Guerra, ambiente, sanità: “Nessuno si salva da solo”. Le riflessioni al BalTalk della Biblioteca Liberati
di Tiziano Costantini
Al centro dell’ultimo appuntamento promosso dalla Biblioteca Alessandro Liberati l'emergenza legata alla guerra e al suo impatto sull’ambiente, la sanità, le popolazioni e in generale sugli effetti che sta già avendo ed avrà sulla società europea e mondiale
11 MAR - “Nessuno si salva da solo”. Potremmo utilizzare questa frase per racchiudere il significato emerso dal webinar promosso dalla Biblioteca Alessandro Liberati e svoltosi il 9 marzo, sotto il coordinamento di
Marina Davoli, direttore del DEP Lazio, per dibattere sul tema ad oggi purtroppo più attuale, ovvero quello dell'emergenza legata alla guerra e al suo impatto sull’ambiente, la sanità, le popolazioni e in generale sugli effetti che sta già avendo ed avrà sulla società europea e mondiale.
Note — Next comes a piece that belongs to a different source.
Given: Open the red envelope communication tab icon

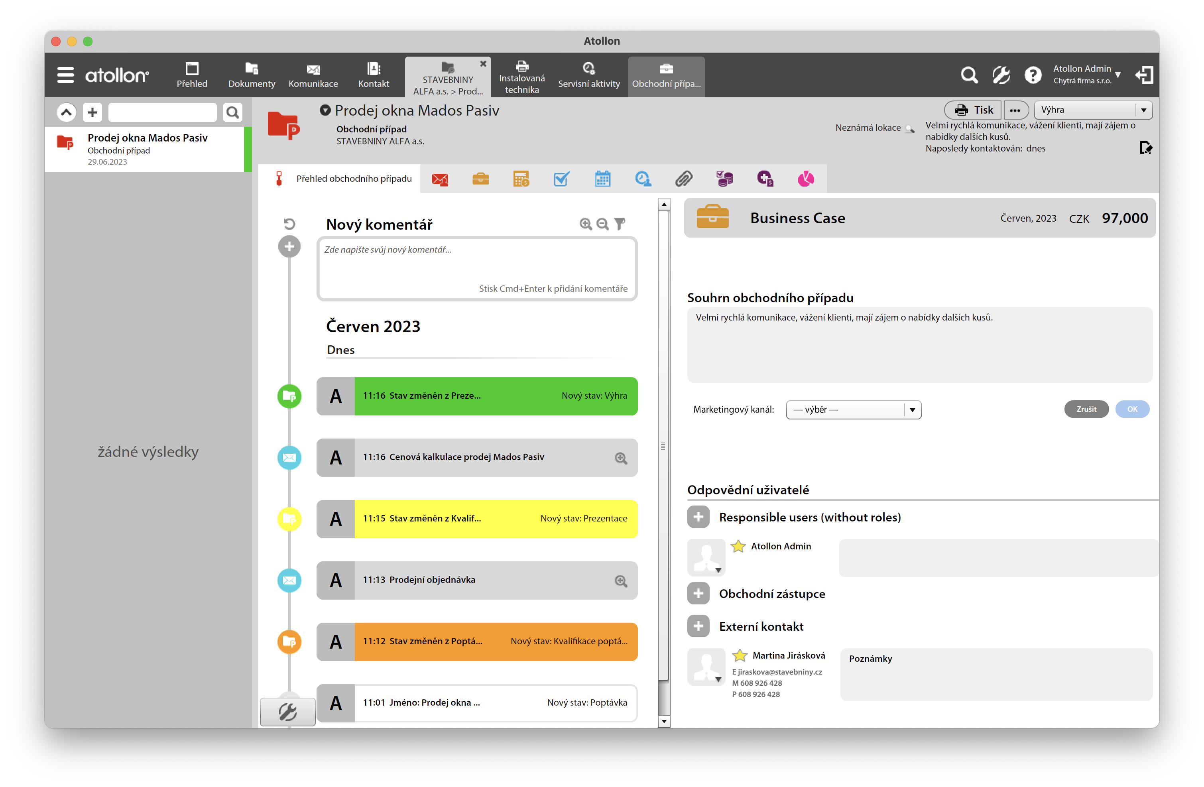Looking at the screenshot, I should pyautogui.click(x=440, y=179).
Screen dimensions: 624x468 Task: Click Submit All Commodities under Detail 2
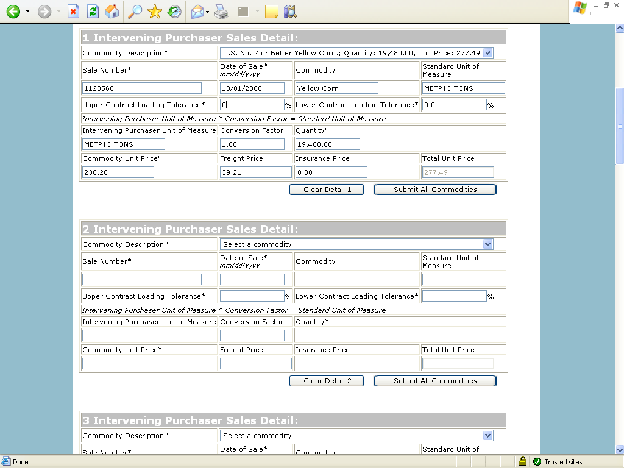coord(435,381)
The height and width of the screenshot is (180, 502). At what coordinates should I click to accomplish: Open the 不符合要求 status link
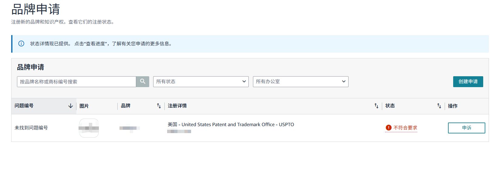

L'idea è nata dai ricercatori del DEP, accodandosi agli appelli che si stanno via via succedendo, come quelli degli stessi medici russi che hanno pubblicato il 9 marzo una
lettera accorata sul BMJ, chiedendo il cessate il fuoco e dissociandosi dalla guerra in Ucraina. Ma ci sono numerose altre serie di prese di posizione tra scienziati, ricercatori e molti di coloro che lavorano nell'ambito della Sanità, che – come sottolinea
Antonio Addis del DEP, “hanno sentito l'esigenza di fare un po' il contrario di quello che sta succedendo, ovvero provare a ragionare”.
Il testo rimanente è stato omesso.